Sunni Muslim Saudi Arabia, long wary of Shiite Iran's regional ambitions, views a deal struck last November between world powers and Iran over the latter's nuclear programme as a risky venture that could embolden Tehran's moves in the future.
The interim agreement curbs Iran's controversial nuclear activities in exchange for limited sanctions relief and is aimed at buying time to negotiate a comprehensive accord in the future.
Political analyst Khaled al-Dakhil of King Saud University spoke of the "major differences" Riyadh now has with Washington, adding that one of Obama's aims was to ease "Saudi fears on Iran and on regional security".
The Saudi-Iranian rivalry has crystallised with the Syrian conflict: Tehran backs President Assad's regime, while several GCC states support the opposition rebellion against him.
The trip is Obama's second to Saudi Arabia since being elected in 2009.
'A reassurance visit'
Obama's stance on the events reshaping the region "have strained (Saudi-US) relations but without causing a complete break", said Anwar Eshki, head of the Jeddah-based Middle East Centre for Strategic and Legal Studies.
US security and energy specialist professor Paul Sullivan said Obama's meeting with King Abdullah was aimed in part at assuaging Saudi concerns.
"However, I would be quite surprised if there were any major policy changes during this visit. This is also partly a reassurance visit," he added.
White House spokesman Jay Carney has said ahead of the talks that "whatever differences we may have do not alter the fact that this is a very important and close partnership".
Obama's visit comes months after US Secretary of State John Kerry visited Riyadh last November in a bid to mend strained relations.
Riyadh has recently reached out to Asia, including China, in an apparent bid to shift its international relations focus.
Crown Prince Salman bin Abdulaziz visited China, Pakistan, Japan and India this month, reportedly to strengthen ties.
The US-Saudi relationship dates to the end of World War II and was founded on an agreement for Washington to defend the Gulf state in exchange for oil contracts.
OPEC kingpin Saudi Arabia is the world's top producer and exporter of oil.
Egypt has been another bone of contention since the 2011 uprising that ousted Hosni Mubarak, who was a staunch ally of both the United States and Saudi Arabia.
The kingdom was dismayed by the partial freezing of US aid to Egypt after the army toppled Islamist president Mohammed Morsi last July, a move that was hailed by Riyadh.
Saudi Arabia responded by sending $5 billion in aid to Egypt following Morsi's ouster.
'Systematic human rights violations'
Dozens of US lawmakers urged Obama ahead of the talks to address Saudi Arabia's "systematic human rights violations", including efforts by women activists to challenge its ban on female drivers.

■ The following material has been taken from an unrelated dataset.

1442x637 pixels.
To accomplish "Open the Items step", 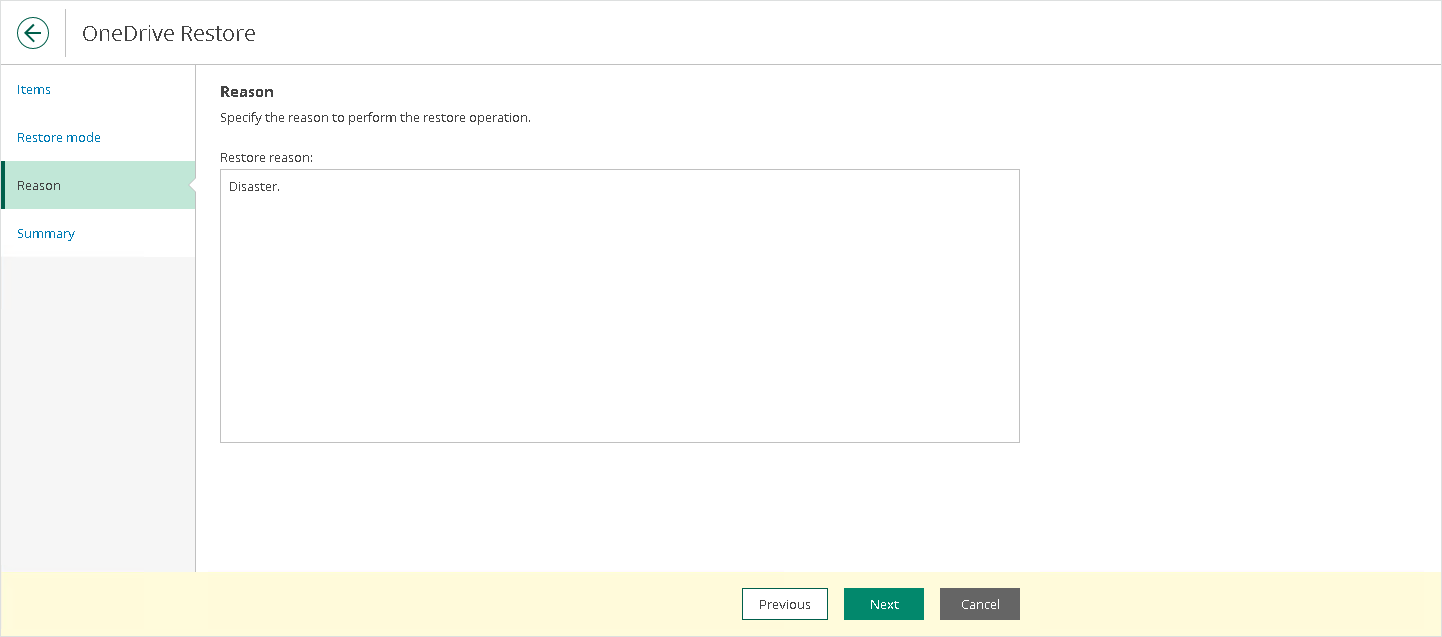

Rights group Amnesty International said Obama "must break the US administration's silence on Saudi Arabia's human rights record by taking a strong public stand against the systematic violations in the kingdom".
"It is crucial that President Obama sends a strong message to the government of Saudi Arabia that its gross human rights violations and systematic discrimination are unacceptable," said Hassiba Hadj Sahraoui, Amnesty's deputy director for the Middle East and North Africa.
"A failure to do so would undermine the human rights principles the USA purports to stand for," she said in a statement.
"Today, given the extent of time they spent on Iran and Syria, they didn't get to a number of issues, and it wasn't just human rights," the official said.